Objective

Implement presentation logic (P.L.) validations in a Spring Boot backend and handle exceptions centrally to provide consistent and user-friendly error responses to REST clients.

Steps for Adding Validations

1.1 Add Validation Dependency

Ensure the Spring Boot validation starter dependency is included in pom.xml:

<dependency>
    <groupId>org.springframework.boot</groupId>
    <artifactId>spring-boot-starter-validation</artifactId>
</dependency>

1.2 Define Validation Rules

Add validation annotations to properties of POJOs (Entity or DTO) to enforce rules.
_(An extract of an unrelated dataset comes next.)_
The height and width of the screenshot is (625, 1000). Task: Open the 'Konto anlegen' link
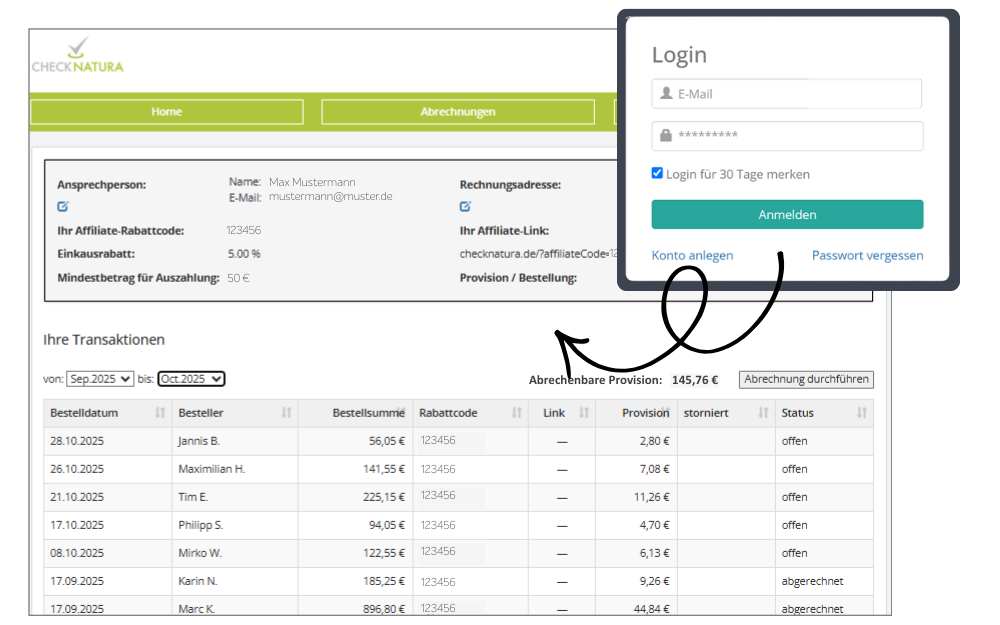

These annotations are imported from javax.validation.constraints and org.hibernate.validator.constraints.

Example Validation Rules:

Example DTO:

public class UserDTO {
    @NotBlank(message = "First name cannot be blank")
    @Size(min = 4, max = 20, message = "First name must be between 4 and 20 characters")
    private String firstName;

    @NotBlank(message = "Last name cannot be blank")
    private String lastName;

    @Email(message = "Invalid email format")
    @NotBlank(message = "Email cannot be blank")
    private String email;

    @Pattern(regexp = "(?=.*\\\\d)(?=.*[a-z])(?=.*[#@$*]).{5,20}",
             message = "Password must be 5-20 characters with alphanumeric and special characters (#@$*)")
    private String password;

    @Range(min = 500, max = 5000, message = "Registration amount must be between 500 and 5000")
    private double regAmount;

    @Future(message = "Registration date must be in the future")
    private LocalDate regDate;
}

Testing: Use a tool like Postman to test the API with invalid inputs and verify validation responses.